If the driving force F and the longitudinal acceleration A are used, the estimated value M of the vehicle mass can be calculated by an equation of motion considering air resistance, road resistance, road gradient, etc. that can act on the vehicle. Good.

  The calculation of the estimated value M of the vehicle mass may be performed by the engine ECU 14 or a dedicated ECU.

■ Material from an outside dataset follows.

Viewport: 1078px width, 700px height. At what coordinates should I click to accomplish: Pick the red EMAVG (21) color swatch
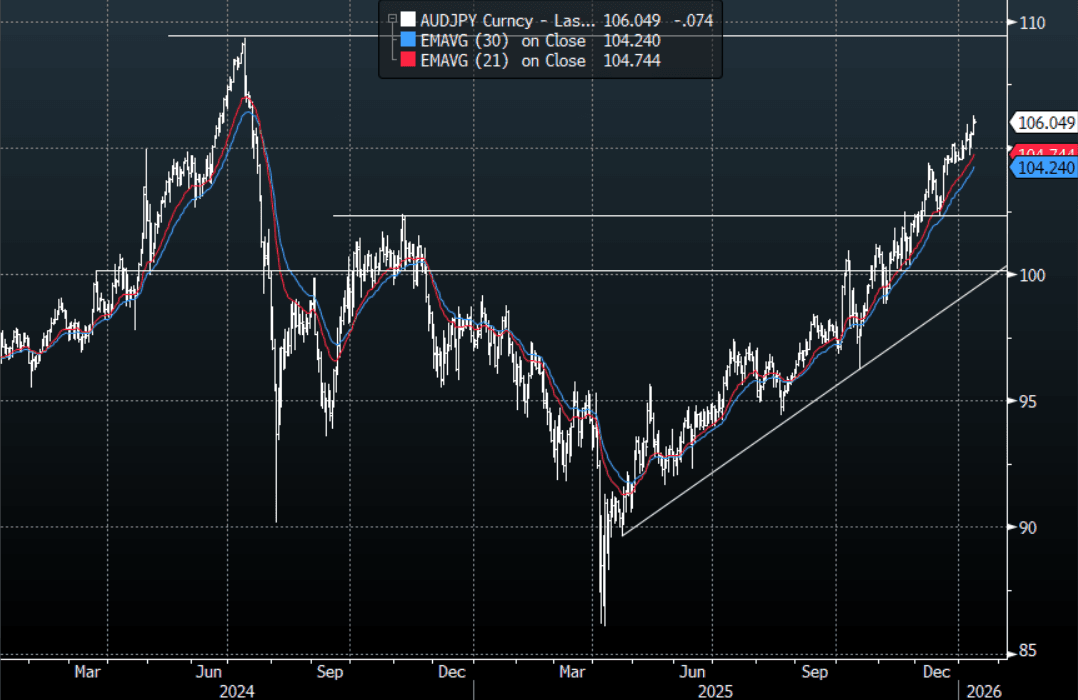[x=408, y=61]
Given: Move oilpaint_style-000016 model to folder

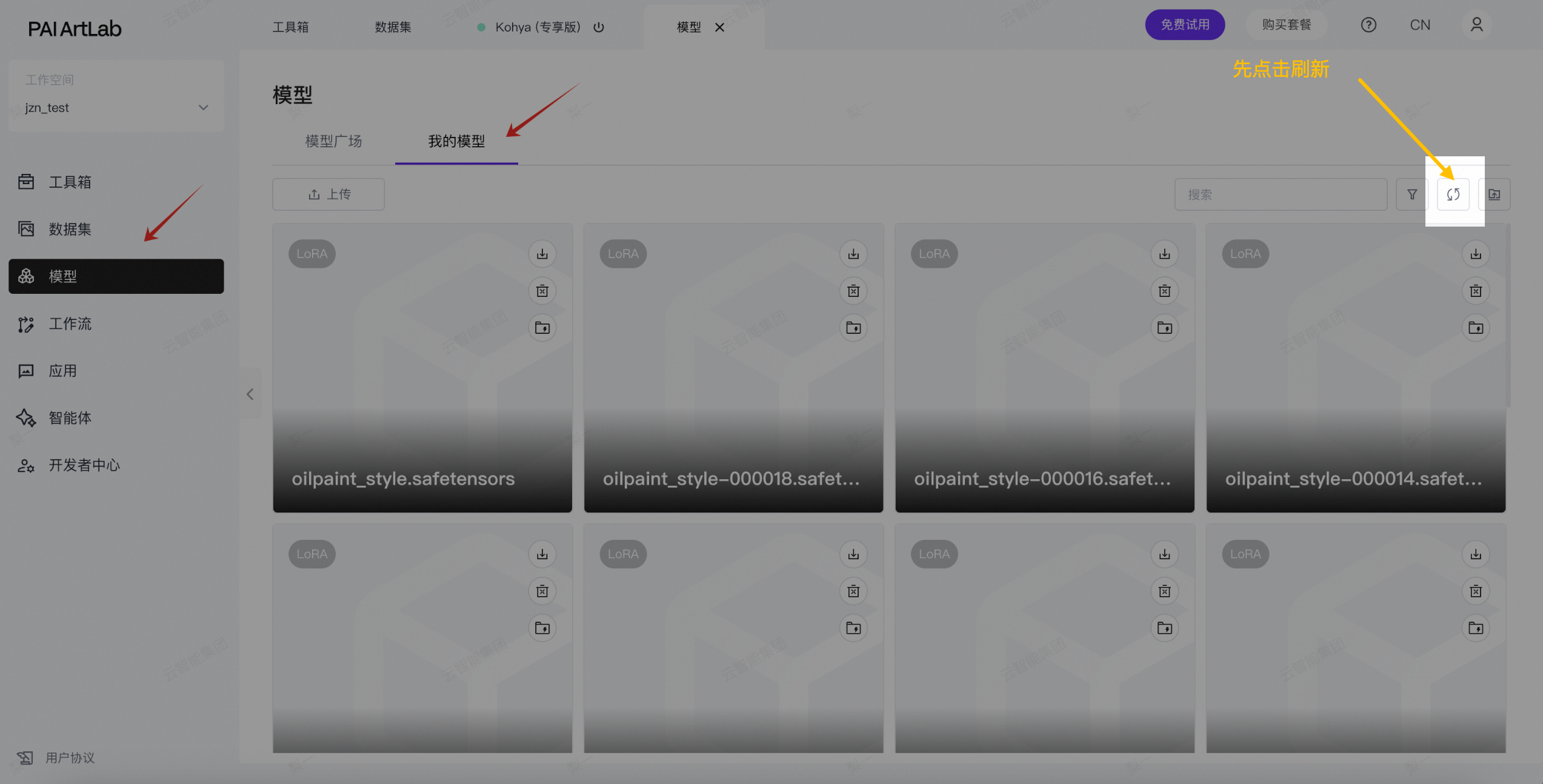Looking at the screenshot, I should tap(1164, 328).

  DESCRIPTION OF SYMBOLS 10 ... Wheel, 14 ... ECU for engines as an example of vehicle mass estimation apparatus, 20 ... Brake device, 21 ... Brake pedal as an example of brake operation member, 22 ... Master cylinder, 25 ... Wheel cylinder, 30 ... Vehicle mass estimation Brake ECU (mass calculation unit, monitoring unit, and setting unit) as an example of the device, F: driving force, A: longitudinal acceleration, M: estimated value of vehicle mass, TB1: brake operation detection period, TB2: predetermined Period, TB: braking period, Cnt_th: counter determination value corresponding to a predetermined time, SE3: hydraulic pressure sensor, Pmc: master pressure, Pmc_th: predetermined hydraulic pressure (start determination hydraulic pressure and end determination hydraulic pressure), ΔPmc: decrease rate .

Claims (3)

Vehicle mass estimation including a mass calculation unit (30, S20) that calculates an estimated value (M) of the vehicle mass based on the driving force (F) transmitted to the vehicle wheel (10) and the acceleration (A) of the vehicle. In the device
A monitoring unit (30, S13) for monitoring the operating status of the brake operating member (21);
The mass calculation unit (30, S20) detects the end of operation of the brake operation member (21) from the time when the monitoring unit (30, S13) detects the start of operation of the brake operation member (21). Within the braking period (TB) including the brake operation detection period (TB1) up to the time and the predetermined period (TB2) from the time when the brake operation detection period (TB1) ends to the time when the predetermined time (Cnt_th) elapses The vehicle mass estimation device is characterized in that the driving force (F) and acceleration (A) acquired in the above are not adopted in the calculation of the estimated value (M) of the vehicle mass. When it is detected by the monitoring unit (30, S13) that the operation amount of the brake operation member (21) is decreasing, the faster the decrease amount (ΔPmc) of the operation amount, the faster the predetermined time ( The vehicle mass estimation apparatus according to claim 1, further comprising: a setting unit (30, S17) that sets Cnt_th to a large value. The vehicle has a master cylinder (22) that generates a hydraulic pressure according to the operation status of the brake operating member (21), and is connected to the master cylinder (22) and corresponds to the hydraulic pressure generated inside. A braking device comprising a wheel cylinder (25) for applying a braking force to the wheel (10), and a hydraulic pressure sensor (SE3) for detecting a master pressure (Pmc) which is a hydraulic pressure in the master cylinder (22). 20) is installed,
The monitoring unit (30, S13) operates the brake operation member (21) when a master pressure (Pmc) detected by the hydraulic pressure sensor (SE3) becomes less than an end determination hydraulic pressure (Pmc_th). The vehicle mass estimation apparatus according to claim 1 or 2, wherein the end is detected.